Veronica’s advice on saying NO and dealing with toxic family members

fridays with veronicaVeronica shows you how to say “NO” the right way & how to deal with toxic family members. Veronica is my evil twin/alter ego and instead of her usual Friday Tarot reading, she is taking a break over the holidays to help you solve some of your biggest problems….agony aunt style! She has taken the best questions from the comment thread of last weeks post and will now attempt to dish out some sassy advice. Enjoy!

Question: “So, I’m wondering your lovely insight on this: I have no problem saying “no”, but when I use this exalted, magical word, people have been ignoring me and doing what they want anyway, or they try to pressure me into doing what they want me to do. “No” has become the light, summer breeze gently wafting through their ears! How do I get people to respect my “H-E-L-L-N-O-!” and get them off my back?”
Chani

Veronica: My dear Chani, it sounds like other people simply don’t believe you when you say “no”. How horrid! You only need to say “no” once. After that, how people respond is their problem. Don’t feel like you have to keep saying it. No response at all is still a response. So don’t huff and puff yourself out of breath saying “no” repeatedly and defending yourself.

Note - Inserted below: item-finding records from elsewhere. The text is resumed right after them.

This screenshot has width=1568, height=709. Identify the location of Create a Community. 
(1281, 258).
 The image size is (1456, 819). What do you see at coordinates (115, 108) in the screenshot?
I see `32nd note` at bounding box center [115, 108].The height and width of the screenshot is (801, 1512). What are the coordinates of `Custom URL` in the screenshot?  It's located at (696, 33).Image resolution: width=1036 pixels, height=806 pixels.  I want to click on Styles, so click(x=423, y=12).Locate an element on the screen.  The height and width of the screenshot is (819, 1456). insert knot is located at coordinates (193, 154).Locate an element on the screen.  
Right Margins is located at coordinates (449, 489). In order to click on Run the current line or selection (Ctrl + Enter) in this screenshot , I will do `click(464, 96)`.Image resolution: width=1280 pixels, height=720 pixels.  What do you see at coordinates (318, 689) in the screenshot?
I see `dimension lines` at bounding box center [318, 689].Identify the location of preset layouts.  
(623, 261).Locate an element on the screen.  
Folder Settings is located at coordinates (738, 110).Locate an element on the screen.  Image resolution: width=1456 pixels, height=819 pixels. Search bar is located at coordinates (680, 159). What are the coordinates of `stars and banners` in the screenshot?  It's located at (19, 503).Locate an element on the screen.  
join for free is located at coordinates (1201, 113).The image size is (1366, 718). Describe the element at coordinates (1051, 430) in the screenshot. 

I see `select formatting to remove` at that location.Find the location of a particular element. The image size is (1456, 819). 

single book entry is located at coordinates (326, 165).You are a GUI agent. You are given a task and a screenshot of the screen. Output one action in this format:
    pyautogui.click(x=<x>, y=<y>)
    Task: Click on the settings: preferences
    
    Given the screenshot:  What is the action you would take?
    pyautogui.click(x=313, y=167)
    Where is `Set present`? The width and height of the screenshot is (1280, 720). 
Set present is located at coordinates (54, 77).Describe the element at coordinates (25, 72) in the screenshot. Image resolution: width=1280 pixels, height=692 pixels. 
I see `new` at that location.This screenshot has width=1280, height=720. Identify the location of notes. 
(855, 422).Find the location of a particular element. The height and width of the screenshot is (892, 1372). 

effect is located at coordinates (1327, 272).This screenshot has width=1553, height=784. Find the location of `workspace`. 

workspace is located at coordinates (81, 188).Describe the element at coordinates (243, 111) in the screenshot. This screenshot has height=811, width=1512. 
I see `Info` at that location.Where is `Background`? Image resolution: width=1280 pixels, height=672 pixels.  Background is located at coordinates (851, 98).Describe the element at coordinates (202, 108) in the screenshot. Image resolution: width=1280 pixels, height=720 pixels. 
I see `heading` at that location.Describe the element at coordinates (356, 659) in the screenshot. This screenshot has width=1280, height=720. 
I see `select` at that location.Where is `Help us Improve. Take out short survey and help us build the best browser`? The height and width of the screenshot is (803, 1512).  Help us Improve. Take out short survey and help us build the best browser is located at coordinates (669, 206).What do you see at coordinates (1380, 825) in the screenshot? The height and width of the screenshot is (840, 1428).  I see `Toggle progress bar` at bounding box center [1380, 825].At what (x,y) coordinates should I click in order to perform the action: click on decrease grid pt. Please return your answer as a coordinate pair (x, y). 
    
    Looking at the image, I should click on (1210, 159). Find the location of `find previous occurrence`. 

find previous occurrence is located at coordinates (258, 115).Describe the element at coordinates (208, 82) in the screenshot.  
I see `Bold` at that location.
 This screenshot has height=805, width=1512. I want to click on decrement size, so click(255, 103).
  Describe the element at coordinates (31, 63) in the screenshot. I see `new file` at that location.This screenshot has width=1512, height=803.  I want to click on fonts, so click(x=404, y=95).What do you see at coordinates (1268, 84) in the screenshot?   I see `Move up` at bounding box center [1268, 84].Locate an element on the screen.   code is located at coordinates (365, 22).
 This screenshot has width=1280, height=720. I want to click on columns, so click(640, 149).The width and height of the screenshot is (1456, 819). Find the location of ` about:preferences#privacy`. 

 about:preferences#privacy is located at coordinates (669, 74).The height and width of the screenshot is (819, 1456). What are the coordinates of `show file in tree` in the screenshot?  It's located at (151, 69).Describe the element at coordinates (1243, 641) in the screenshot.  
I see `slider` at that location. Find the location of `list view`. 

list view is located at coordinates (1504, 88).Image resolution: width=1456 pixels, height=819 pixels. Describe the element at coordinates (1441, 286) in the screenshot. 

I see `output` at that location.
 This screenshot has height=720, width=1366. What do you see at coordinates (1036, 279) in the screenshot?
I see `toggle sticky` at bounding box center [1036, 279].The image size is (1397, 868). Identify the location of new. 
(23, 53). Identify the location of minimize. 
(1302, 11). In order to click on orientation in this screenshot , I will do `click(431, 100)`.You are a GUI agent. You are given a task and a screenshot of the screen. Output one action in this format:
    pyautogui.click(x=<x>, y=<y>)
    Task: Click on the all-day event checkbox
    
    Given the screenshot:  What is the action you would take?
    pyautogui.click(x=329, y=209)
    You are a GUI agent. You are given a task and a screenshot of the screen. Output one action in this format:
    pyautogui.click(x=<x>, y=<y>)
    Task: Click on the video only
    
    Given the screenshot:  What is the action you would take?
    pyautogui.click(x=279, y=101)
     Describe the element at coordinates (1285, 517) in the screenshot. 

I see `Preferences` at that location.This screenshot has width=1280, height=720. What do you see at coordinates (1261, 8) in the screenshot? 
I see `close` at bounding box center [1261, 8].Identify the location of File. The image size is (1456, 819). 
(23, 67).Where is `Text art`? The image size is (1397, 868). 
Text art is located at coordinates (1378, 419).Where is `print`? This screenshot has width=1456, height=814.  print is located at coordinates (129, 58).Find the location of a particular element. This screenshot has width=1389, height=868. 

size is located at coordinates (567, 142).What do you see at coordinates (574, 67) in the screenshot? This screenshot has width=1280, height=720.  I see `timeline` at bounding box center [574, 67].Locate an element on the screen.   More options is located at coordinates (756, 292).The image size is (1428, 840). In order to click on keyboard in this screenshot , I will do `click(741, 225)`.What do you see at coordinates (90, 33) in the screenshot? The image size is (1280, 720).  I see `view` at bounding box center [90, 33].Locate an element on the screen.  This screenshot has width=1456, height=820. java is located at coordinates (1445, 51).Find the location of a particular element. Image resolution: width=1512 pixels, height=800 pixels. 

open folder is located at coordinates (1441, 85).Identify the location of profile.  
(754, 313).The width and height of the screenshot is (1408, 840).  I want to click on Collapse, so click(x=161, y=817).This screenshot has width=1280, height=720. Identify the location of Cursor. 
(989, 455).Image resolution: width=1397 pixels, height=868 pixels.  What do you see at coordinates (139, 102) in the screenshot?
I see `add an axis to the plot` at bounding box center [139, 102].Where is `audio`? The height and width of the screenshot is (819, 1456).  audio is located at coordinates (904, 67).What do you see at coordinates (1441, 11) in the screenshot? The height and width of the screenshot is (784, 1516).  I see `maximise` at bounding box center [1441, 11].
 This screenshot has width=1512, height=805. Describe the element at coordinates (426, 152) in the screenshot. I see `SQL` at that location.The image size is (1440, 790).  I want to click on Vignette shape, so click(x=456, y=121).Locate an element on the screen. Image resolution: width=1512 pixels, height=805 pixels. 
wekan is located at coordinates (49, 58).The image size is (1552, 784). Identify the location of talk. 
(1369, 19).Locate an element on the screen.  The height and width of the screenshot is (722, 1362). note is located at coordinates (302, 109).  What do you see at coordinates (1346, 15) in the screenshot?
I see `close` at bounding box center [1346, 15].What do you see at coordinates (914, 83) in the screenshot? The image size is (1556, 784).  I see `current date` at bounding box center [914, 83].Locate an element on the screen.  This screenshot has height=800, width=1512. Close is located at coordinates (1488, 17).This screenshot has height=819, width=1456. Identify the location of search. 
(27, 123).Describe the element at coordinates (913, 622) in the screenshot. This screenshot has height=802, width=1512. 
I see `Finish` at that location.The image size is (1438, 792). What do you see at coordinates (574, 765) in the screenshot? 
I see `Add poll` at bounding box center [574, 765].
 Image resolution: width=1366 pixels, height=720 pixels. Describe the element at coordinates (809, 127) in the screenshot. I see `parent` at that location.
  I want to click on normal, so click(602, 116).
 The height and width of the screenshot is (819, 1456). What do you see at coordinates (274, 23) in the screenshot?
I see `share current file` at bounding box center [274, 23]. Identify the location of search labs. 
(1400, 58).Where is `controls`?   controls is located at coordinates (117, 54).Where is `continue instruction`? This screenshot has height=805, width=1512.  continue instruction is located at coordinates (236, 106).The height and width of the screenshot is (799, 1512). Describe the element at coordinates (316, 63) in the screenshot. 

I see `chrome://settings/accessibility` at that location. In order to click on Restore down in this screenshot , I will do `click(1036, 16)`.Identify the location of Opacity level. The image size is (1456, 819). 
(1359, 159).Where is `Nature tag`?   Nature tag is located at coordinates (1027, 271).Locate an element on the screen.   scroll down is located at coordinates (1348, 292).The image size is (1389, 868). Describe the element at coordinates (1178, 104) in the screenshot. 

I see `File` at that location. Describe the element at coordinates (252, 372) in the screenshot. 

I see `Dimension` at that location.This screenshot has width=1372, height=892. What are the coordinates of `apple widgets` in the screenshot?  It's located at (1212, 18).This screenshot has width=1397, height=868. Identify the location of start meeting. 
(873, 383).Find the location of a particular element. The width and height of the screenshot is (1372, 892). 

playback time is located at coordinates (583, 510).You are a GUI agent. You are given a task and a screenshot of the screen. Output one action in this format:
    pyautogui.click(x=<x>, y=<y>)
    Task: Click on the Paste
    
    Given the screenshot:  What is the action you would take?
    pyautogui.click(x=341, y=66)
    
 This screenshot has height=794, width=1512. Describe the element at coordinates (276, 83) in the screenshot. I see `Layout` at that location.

But here is the real issue: do you believe yourself when you say no? If you feel like you might be swayed to cave in, then your fortress is shaky and that creates stress.

When saying “no” is not enough: If you feel you aren’t being heard then it helps to give a detailed and offensive reason for why your saying no. Make it shocking, upsetting and freaky – this guarantees that you won’t get harassed any further.

I remember a time many years ago when a co-worker asked me to run some bullshit 24 hour marathon to raise money for cancer research. Since I don’t like cancer, marathons or missing out on my beauty sleep, I said “NO!”

But then she was all like “but it’s for cancer research….don’t you want to save lives?” Then I knew I had to bring out the big guns. I launched into this whole explanation about how I think cancer fundraising is pointless due to an Illuminati conspiracy to repress cancer cures so that big pharma companies can keep raking in money from sick people. She was so weirded out by this she never brought it up again.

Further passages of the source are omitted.